It just got harder to find a bathroom in the United States.
Earlier this week, Starbucks announced the company would limit the use of its premises to paying customers only, with the stated goal of improving their stores’ atmospheres. “By setting clear expectations for behavior and uses of our spaces, we can create a better environment for everyone,” a company spokesperson told USA Today.
But that better atmosphere for Starbucks customers will come with a downside for all of us. If you need to use a bathroom when out and about — and all of us do at some point — life just got harder. As a result of the United States’ paucity of public bathrooms, Starbucks facilities had become de facto facilities for all. The story of its bathrooms demonstrates how we fail to invest in our civic infrastructure and instead privatize what are greater social issues and dilemmas -- all of us, after all, need to use the bathroom — and the limits of that policy.
According to a study released in 2021, the United States has eight public toilets per 100,000 people.
Starbucks began its open-door policy in 2018 after a Black man who was meeting a business associate for coffee at a Starbucks was denied use of the location’s restroom. An argument between the staff and the men broke out, police were called, and a national scandal ensued. In an effort to quell the furor, the company declared all were welcome.
According to a study released in 2021, the United States has eight public toilets per 100,000 people. To put that number in context, Iceland has 56 and Switzerland 46. But even that nationwide ratio would be welcomed in our nation’s most populous cities. New York City and Los Angeles have four and five public toilets per every 100,000 residents, respectively. (Philadelphia, where that 2018 incident occurred, also has 4.)
“We expect our taxes to pay for street signs and streetlights and benches,” says Lezlie Lowe, author of No Place to Go: How Public Toilets Fail Our Private Needs. “But we’ve become used to going into a coffee shop and buying a muffin we don’t want to buy in order to access the bathroom.”
Until the 1970s, pay toilets in both public and private settings in the United States was more common. It was understood that the nickel or dime fee would pay for keeping the facilities hygienic. But activists were aghast at the inequity. Women were more often charged for stall use, while men could frequently use urinals free of charge. It was also a burden on the poor. Eventually, California banned their use (the legislation signed by then-Gov. Ronald Reagan), and the pay toilet fell into disfavor.
It was assumed states and cities would step in and build public facilities.
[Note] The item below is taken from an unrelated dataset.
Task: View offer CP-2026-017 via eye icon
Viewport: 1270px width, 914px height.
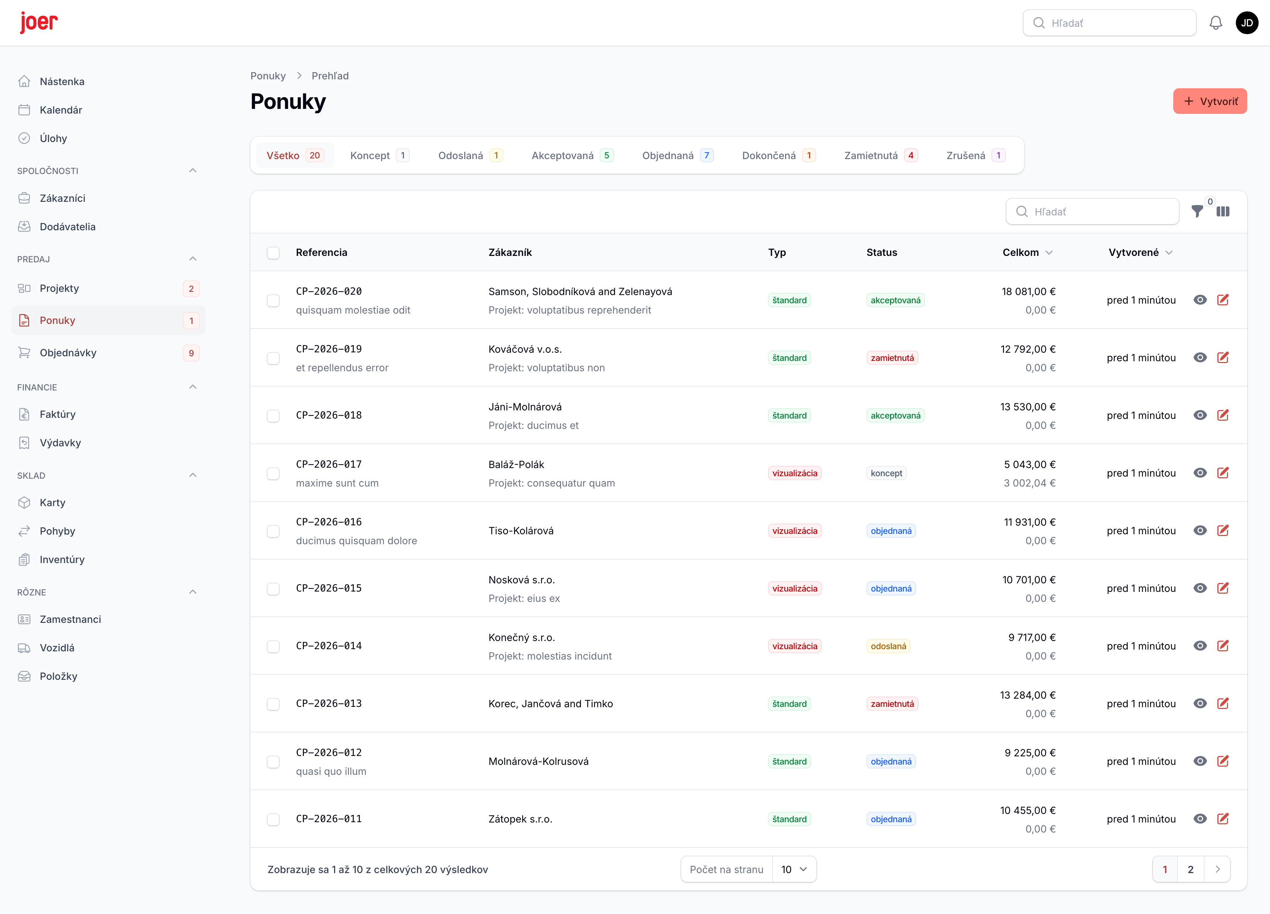Action: [x=1199, y=473]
But that never happened, at least in most places. It’s not dissimilar to what happened around the same time when the state residential mental health hospitals were shut down and were supposed to be replaced by community facilities that were never funded in adequate numbers.
The people needing to use the facilities aren’t just people out on a shopping trip. They are Uber drivers, Amazon drivers and those delivering food for apps.
Legislation is regularly introduced in the states and cities to address our public toilet needs, but it frequently languishes. True, there are popular TikToks and Reddit threads devoted to the topic, but who has time for that when in a hurry? Instead, people in need rush into businesses they believe might let them use their restrooms. These can be anything from restaurants to malls to grocery stores. The entire exercise is inherently humiliating. No one wants to beg a store clerk for permission to go to the bathroom, especially if they say no.
This puts a burden on embarrassed and in extremis individuals, who are frequently left to guess whether the nearby fast-food joint will easily let them into their bathroom or insist they purchase a side of fries or a latte first. And the system is inherently inequitable. It is easier, to use a very personal example, for a middle-aged woman dressed in work clothes to gain access to a midtown Manhattan lobby hotel bathroom (and to possess the cultural knowledge to know it is there and open to the public) than it is for a homeless man, for whom it is all but impossible. And as that Philadelphia incident showed, race matters here, as well.
And the people needing to use the facilities aren’t just people out on a shopping trip. They are Uber drivers, Amazon drivers and those delivering food for apps. They are left to resort to carrying “pee bottles” in their vehicles or begging their customers for a favor.
Toilet access is vital for a full public life. That’s why Starbucks’ open-door policy answered a pressing need. It was, as Laura Norén, co-editor of Toilet: Public Restrooms and the Politics of Sharing, told me, “the [highway] rest stop for urban warriors.” The company’s stores are widely viewed as a so-called “third space,” a place outside of home or work where people can gather and socialize. But Starbucks was always, in reality, a private business where access can be yanked at any time. And that’s exactly what happened.
The best outcome here would be if Starbucks’ decision led more cities and states to commit to building more public bathrooms. It can happen. Portland, Oregon — which manufactures and promotes the Portland Loo, a stand-alone, self-cleaning bathroom — has 17 public toilets per 100,000 residents. More cities and states should follow its lead. The worst outcome would be to flush this opportunity for change down the toilet.